U.S. Secretary of State Marco Rubio called the sentence “an unjust and tragic conclusion to this case.” The European Union slammed what it called the “politically motivated prosecution of Jimmy Lai.” Many leaders in democratic nations, including Taiwan, voiced similar comments. Nathan Sharansky, the former Soviet dissident who was imprisoned for his human rights protests, said Lai was an “heroic freedom fighter and my dear friend.”
The Vatican has said nothing.
It is not clear whether Pope Leo XIV will depart from Pope Francis’ policy of appeasement with Communist China. Hong Kong Watch had accused Pope Francis of turning a blind eye to the oppression of Catholics in China, a sentiment shared by Cardinal Joseph Zen, former Bishop of Hong Kong.

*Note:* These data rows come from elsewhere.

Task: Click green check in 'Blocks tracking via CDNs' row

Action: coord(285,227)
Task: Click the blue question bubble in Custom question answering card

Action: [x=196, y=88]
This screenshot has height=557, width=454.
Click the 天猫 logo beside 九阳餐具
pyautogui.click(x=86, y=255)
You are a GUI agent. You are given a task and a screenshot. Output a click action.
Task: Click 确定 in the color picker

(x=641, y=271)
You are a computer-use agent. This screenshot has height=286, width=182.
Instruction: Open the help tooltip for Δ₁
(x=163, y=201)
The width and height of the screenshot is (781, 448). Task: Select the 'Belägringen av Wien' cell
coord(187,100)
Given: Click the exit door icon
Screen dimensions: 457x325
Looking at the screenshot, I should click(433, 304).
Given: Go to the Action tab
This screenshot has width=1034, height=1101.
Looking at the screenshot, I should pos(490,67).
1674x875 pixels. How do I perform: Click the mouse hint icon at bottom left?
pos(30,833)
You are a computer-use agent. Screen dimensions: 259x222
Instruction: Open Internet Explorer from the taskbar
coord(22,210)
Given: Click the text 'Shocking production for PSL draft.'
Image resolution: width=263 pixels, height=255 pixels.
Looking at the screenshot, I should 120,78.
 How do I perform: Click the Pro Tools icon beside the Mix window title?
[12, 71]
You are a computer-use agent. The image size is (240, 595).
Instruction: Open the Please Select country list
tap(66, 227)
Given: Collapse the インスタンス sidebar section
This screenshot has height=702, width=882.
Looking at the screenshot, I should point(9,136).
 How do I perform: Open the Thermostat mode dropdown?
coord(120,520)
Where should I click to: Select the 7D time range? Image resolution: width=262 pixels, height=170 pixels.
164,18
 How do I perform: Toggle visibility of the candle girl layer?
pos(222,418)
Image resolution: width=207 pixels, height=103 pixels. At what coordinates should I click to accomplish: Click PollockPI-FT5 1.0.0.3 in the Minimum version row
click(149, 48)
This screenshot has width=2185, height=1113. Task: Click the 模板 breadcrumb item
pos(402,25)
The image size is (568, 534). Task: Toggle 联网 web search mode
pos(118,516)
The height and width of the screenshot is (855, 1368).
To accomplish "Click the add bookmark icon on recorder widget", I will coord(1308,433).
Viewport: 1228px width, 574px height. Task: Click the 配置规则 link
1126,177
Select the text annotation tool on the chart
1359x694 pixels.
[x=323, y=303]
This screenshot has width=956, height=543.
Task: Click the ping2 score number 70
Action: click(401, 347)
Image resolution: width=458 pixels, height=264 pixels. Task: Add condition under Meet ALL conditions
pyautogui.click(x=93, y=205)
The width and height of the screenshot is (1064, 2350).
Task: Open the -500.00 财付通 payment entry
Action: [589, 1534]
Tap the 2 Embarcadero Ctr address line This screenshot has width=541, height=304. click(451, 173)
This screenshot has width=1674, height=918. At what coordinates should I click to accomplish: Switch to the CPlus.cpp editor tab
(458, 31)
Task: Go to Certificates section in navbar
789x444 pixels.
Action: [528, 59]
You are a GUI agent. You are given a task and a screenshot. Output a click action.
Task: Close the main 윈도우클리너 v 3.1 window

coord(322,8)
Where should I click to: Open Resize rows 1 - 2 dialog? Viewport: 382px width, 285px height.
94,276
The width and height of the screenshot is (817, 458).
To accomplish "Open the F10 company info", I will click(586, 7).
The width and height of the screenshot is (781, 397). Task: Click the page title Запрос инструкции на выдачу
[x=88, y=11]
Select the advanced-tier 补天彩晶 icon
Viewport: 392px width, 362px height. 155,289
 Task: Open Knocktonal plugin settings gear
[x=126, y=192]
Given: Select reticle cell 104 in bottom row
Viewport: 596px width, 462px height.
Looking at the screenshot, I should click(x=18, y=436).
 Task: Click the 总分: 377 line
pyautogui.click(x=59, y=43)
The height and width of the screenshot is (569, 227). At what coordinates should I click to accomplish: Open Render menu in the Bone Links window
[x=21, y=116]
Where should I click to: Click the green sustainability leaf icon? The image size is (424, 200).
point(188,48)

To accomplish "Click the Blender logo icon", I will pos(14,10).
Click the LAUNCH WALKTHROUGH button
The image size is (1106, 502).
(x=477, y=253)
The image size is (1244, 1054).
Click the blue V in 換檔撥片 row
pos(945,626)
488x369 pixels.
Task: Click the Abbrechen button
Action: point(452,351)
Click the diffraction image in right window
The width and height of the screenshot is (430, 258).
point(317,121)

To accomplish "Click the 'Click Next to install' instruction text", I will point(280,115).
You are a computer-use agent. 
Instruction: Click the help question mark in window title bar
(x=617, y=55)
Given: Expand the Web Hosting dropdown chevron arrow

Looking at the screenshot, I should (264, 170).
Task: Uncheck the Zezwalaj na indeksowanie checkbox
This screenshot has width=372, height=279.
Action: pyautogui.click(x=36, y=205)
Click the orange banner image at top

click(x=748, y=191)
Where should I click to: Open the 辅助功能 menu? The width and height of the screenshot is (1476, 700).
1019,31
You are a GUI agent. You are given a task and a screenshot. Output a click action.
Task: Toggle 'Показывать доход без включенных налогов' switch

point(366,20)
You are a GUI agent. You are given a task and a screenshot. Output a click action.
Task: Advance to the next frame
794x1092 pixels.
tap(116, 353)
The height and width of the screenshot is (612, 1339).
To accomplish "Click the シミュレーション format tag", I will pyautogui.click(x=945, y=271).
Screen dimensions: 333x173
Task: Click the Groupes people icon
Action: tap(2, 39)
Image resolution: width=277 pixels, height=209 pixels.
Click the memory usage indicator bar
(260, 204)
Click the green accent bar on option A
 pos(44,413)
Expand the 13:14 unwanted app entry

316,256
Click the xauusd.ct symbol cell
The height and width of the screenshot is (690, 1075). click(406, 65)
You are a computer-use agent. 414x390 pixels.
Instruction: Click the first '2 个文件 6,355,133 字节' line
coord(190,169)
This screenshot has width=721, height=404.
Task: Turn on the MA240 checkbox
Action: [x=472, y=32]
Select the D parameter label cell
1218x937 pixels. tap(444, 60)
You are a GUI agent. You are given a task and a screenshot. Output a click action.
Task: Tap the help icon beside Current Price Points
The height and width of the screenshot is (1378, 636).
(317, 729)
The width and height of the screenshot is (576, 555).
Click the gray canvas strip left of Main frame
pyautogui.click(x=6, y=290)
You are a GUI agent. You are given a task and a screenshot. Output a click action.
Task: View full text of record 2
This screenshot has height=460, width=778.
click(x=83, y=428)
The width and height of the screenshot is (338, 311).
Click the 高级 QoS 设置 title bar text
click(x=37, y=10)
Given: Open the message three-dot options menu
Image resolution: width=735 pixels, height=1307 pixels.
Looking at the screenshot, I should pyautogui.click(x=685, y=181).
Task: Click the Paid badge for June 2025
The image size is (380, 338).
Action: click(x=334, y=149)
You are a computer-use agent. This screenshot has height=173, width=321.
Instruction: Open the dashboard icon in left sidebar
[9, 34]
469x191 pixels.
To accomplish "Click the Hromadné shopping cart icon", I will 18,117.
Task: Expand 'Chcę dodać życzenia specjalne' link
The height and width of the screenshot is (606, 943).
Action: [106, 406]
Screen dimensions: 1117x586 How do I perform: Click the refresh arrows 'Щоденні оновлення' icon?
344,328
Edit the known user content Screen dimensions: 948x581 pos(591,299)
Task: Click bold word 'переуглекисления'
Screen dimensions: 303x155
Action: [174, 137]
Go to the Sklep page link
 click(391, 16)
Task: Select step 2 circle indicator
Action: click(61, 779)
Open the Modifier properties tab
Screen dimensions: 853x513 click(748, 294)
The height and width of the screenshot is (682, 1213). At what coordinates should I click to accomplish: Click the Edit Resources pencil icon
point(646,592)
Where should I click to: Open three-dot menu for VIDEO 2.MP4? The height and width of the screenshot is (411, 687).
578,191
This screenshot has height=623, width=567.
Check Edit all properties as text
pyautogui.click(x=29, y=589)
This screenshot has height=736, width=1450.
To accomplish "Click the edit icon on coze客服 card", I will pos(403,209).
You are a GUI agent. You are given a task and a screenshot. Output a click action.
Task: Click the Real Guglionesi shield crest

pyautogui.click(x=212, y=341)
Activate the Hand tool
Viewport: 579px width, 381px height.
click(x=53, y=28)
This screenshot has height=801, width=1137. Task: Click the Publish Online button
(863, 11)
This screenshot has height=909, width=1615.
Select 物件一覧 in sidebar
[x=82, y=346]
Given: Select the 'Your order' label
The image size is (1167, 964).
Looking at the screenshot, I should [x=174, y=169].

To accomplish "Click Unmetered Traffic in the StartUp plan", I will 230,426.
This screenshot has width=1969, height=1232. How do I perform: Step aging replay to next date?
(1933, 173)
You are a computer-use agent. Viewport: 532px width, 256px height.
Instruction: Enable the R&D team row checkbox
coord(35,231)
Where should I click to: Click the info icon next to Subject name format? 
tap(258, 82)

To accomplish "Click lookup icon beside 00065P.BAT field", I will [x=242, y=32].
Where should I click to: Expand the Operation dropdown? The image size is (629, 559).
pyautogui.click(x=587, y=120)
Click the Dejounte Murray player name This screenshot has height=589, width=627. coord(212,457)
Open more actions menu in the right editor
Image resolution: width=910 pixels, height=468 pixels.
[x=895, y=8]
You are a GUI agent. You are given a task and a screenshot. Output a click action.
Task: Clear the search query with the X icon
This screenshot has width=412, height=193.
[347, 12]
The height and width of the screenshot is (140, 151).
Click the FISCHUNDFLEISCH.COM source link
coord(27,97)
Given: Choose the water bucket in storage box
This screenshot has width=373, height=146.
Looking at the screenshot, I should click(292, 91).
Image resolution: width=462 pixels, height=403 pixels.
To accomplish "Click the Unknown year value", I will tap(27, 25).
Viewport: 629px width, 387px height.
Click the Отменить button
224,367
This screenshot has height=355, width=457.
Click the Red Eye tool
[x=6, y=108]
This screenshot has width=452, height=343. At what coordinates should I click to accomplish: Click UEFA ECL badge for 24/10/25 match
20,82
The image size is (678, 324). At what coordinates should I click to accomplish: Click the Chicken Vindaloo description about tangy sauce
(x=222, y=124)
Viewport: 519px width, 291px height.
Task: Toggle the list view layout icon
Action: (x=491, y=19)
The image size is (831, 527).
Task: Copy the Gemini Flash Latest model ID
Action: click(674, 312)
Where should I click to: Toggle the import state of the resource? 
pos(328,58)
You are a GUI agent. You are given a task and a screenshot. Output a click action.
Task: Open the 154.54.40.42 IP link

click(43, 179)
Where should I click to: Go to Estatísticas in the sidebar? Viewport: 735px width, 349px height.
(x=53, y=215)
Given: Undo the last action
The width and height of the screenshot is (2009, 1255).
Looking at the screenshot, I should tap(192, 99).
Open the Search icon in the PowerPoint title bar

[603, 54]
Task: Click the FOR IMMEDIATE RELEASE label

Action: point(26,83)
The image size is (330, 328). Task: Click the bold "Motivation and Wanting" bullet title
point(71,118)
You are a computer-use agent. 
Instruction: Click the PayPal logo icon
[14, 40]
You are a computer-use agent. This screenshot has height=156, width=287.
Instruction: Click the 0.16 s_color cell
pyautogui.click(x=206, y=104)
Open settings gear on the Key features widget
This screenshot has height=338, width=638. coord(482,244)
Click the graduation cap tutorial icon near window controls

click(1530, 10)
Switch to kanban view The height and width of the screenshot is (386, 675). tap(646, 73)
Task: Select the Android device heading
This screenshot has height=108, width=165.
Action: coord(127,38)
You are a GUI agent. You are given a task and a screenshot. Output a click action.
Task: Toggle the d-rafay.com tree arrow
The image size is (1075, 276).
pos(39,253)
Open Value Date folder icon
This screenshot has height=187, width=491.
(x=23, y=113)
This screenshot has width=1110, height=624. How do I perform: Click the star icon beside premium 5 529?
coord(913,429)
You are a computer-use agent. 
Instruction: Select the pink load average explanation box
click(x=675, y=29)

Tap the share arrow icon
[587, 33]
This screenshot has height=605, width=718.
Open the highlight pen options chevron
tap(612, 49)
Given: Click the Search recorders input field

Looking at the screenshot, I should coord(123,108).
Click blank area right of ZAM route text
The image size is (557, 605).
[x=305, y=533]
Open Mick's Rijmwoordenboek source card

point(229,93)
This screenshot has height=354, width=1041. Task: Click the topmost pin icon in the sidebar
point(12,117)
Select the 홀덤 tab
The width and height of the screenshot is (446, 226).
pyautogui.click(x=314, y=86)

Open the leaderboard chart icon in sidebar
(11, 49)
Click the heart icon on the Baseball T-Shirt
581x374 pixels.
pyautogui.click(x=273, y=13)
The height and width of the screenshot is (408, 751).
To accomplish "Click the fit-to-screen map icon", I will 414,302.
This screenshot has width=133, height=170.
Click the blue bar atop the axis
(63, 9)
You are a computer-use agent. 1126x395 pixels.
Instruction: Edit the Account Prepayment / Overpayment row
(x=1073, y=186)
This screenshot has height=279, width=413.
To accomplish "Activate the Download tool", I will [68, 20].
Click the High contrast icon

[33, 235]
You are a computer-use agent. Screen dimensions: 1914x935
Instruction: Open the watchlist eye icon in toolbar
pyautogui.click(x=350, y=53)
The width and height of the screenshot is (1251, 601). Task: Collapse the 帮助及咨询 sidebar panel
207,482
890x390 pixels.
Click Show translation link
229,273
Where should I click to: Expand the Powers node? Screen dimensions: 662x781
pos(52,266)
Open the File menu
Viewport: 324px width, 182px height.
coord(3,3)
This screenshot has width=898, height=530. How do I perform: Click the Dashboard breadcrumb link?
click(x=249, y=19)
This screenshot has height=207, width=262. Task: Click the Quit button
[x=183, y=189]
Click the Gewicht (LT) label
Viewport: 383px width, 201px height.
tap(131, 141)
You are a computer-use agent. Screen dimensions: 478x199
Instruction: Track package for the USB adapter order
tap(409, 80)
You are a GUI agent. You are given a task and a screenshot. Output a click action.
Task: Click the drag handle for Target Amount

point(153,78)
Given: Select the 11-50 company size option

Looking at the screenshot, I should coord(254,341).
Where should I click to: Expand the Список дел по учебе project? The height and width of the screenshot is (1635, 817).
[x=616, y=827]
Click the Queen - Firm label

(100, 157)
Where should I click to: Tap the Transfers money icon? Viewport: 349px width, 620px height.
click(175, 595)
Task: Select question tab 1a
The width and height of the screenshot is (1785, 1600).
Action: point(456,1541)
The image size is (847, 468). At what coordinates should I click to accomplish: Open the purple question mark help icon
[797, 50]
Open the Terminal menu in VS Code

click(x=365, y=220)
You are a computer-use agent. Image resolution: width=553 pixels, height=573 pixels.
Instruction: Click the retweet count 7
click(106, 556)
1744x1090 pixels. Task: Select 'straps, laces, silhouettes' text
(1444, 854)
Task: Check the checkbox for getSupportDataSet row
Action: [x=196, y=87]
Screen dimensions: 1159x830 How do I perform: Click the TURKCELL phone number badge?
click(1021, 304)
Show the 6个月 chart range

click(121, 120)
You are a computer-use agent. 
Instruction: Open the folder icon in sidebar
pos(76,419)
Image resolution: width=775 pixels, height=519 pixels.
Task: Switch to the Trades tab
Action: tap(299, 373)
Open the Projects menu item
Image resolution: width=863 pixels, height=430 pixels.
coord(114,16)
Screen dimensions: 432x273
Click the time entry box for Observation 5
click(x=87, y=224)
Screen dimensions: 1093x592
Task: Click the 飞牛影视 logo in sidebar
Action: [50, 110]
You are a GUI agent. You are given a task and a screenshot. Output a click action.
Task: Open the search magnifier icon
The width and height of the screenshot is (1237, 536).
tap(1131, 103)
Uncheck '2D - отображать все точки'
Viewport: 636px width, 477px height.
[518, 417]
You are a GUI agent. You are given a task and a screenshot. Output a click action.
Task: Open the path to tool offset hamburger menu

In 2024, Ed Pentin, senior Rome correspondent for the National Catholic Register, said that unlike many other countries, “the Vatican has continued its silence on Lai’s plight.” Last year, Anne Hendershott, a sociology professor at the Franciscan University of Steubenville, wrote that Lai’s tenuous condition “underscores the Vatican’s failure to exercise meaningful leadership in defending justice—serving as a stark reminder of the Catholic Church’s compromised role, with the Vatican retreating instead of defending Jimmy Lai….”
(Pentin and Hendershott serve on the Catholic League’s board of advisors.)
Jimmy Lai became a human rights advocate after the Communists squashed the pro-democracy movement in Beijing’s Tiananmen Square in 1989. Appeals are now being made by influential heads of state to void his sentence. The Holy See should do the same.